====== 练习材料

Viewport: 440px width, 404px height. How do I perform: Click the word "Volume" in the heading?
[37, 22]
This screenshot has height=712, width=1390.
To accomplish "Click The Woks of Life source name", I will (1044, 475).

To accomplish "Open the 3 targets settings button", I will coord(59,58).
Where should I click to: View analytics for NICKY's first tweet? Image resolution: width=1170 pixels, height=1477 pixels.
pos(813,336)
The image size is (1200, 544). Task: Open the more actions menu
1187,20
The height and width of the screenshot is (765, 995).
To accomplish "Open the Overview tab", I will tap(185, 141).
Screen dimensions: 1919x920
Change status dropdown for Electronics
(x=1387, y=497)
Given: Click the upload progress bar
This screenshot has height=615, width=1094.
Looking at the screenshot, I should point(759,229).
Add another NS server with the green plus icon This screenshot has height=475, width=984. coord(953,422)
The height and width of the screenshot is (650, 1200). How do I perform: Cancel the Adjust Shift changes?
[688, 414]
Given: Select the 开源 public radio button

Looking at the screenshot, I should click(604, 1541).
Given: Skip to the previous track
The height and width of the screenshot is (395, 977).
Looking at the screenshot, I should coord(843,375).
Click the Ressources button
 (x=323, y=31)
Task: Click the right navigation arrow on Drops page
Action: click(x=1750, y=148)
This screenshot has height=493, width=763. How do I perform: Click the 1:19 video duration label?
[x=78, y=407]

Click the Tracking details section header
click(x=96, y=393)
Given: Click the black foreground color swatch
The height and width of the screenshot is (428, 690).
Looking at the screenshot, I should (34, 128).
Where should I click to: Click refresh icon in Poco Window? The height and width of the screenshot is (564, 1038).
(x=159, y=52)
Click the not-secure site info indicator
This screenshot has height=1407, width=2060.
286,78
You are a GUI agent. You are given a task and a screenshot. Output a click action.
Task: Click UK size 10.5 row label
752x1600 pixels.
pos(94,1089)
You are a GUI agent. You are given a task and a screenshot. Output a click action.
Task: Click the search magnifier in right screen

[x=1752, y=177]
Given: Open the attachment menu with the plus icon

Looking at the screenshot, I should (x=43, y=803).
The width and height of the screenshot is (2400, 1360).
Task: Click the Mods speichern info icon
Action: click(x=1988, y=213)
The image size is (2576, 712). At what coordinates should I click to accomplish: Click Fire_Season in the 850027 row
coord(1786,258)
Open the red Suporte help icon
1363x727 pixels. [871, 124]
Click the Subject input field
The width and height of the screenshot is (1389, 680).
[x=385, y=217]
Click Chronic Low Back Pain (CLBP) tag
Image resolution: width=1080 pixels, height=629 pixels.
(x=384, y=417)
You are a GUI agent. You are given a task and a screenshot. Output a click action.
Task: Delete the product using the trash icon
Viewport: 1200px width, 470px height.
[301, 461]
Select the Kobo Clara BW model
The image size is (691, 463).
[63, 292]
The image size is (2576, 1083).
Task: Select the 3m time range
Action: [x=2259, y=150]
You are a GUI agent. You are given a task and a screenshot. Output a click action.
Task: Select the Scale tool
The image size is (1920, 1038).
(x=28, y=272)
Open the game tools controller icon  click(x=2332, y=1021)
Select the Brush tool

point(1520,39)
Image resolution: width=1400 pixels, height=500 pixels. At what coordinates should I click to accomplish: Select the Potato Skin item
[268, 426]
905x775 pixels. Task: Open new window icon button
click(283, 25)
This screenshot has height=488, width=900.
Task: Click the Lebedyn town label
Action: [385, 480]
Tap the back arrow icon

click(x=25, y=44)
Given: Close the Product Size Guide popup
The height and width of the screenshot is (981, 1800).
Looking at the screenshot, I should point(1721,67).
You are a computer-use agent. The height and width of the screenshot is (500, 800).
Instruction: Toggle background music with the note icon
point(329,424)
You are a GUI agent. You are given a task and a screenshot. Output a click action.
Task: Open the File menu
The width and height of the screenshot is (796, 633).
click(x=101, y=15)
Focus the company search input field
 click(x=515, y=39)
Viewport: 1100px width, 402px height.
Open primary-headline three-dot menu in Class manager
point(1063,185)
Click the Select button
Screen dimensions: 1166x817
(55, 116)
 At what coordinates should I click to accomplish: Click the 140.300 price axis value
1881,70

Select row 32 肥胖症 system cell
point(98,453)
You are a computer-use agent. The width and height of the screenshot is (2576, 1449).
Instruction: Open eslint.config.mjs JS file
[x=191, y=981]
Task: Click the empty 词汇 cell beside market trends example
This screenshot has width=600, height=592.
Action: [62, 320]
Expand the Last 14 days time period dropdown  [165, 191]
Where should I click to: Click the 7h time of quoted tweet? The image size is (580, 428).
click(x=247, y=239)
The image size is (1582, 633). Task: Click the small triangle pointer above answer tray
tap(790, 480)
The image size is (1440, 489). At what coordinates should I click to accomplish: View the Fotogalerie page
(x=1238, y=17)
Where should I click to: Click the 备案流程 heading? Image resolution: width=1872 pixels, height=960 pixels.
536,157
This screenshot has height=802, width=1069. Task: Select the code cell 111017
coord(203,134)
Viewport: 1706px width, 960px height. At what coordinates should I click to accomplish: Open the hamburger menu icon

============

**待做任务:**
请重新写出材料中从含有“Click the Select button”的那一行到含有“(x=1238, y=17)”的那一行（首尾两行都包括在内），请求原样保留。只把答案里的坐标按1.4倍放大，四舍五入取整，其余内容一律不改。

**练习答案:**
Click the Select button
Screen dimensions: 1166x817
(77, 162)
 At what coordinates should I click to accomplish: Click the 140.300 price axis value
2633,98

Select row 32 肥胖症 system cell
point(137,634)
You are a computer-use agent. The width and height of the screenshot is (2576, 1449).
Instruction: Open eslint.config.mjs JS file
[x=267, y=1373]
Task: Click the empty 词汇 cell beside market trends example
This screenshot has width=600, height=592.
Action: [87, 448]
Expand the Last 14 days time period dropdown  [231, 267]
Where should I click to: Click the 7h time of quoted tweet? The image size is (580, 428).
click(x=346, y=335)
The image size is (1582, 633). Task: Click the small triangle pointer above answer tray
tap(1106, 672)
The image size is (1440, 489). At what coordinates should I click to accomplish: View the Fotogalerie page
(x=1733, y=24)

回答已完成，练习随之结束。